What you are asked to do.
Reproduce the text from the passage on Luther Orlando Emerson below between "Luther Orlando Emerson" and "in Cambridge, Massachusetts.", inclusive.

Luther Orlando Emerson (3 August 1820 - 29 September 1915) was an American musician, composer and music publisher.

==Biography==
Emerson was born in Parsonsfield, Maine, on August 3, 1820, to Luther Emerson and Elizabeth Usher. He attended Parsonsfield Seminary and Effingham Academy, originally planning to be a doctor. Later he studied music under Isaac Woodbury. He taught for eight years in Salem, Massachusetts. He then served as organist and musical director in various churches in Massachusetts, and was the director of about 300 musical festivals and conventions.

Emerson died September 29, 1915, and is buried in the Mount Auburn Cemetery in Cambridge, Massachusetts.

==Works==
Emerson compiled several collections of church music, including "The Romberg Collection" (1853); "The Golden Wreath" (1857); "The Golden Harp" (1858); "The Sabbath Harmony" (1860); "The Harp of Judah" (1863); "Merry Chimes" (1865); "Jubilate" (1866); "Choral Tribute" (1869); "Emerson's Vocal Melody" "The Voice of Worship" (1879); "Anthems of Praise (1886); and "Jehovah's Praise" (1887).

His "Choral Tribute" volume is credited as one of the books used by George Careless to rehearse the early Tabernacle Choir.

Source data.

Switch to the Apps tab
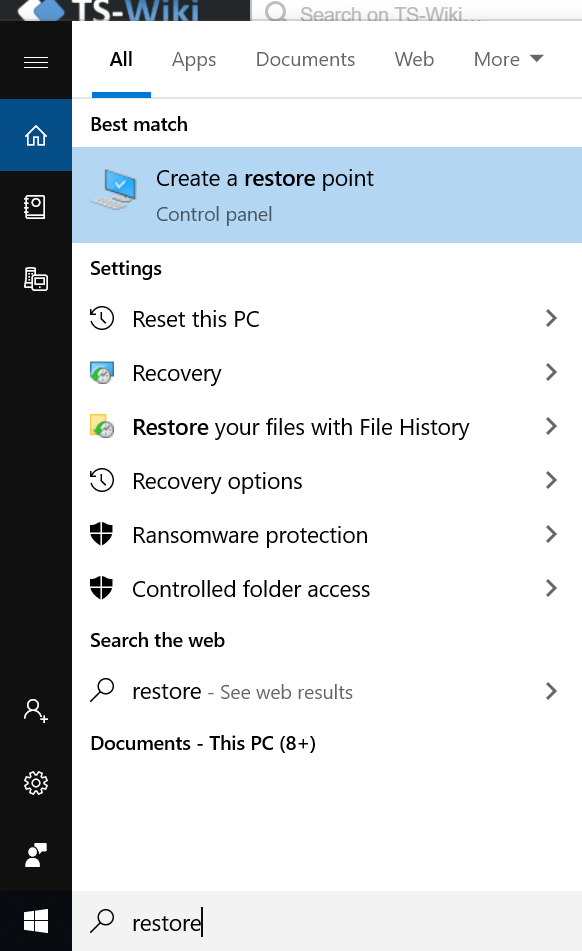pyautogui.click(x=194, y=59)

Written solution.
Luther Orlando Emerson (3 August 1820 - 29 September 1915) was an American musician, composer and music publisher.

==Biography==
Emerson was born in Parsonsfield, Maine, on August 3, 1820, to Luther Emerson and Elizabeth Usher. He attended Parsonsfield Seminary and Effingham Academy, originally planning to be a doctor. Later he studied music under Isaac Woodbury. He taught for eight years in Salem, Massachusetts. He then served as organist and musical director in various churches in Massachusetts, and was the director of about 300 musical festivals and conventions.

Emerson died September 29, 1915, and is buried in the Mount Auburn Cemetery in Cambridge, Massachusetts.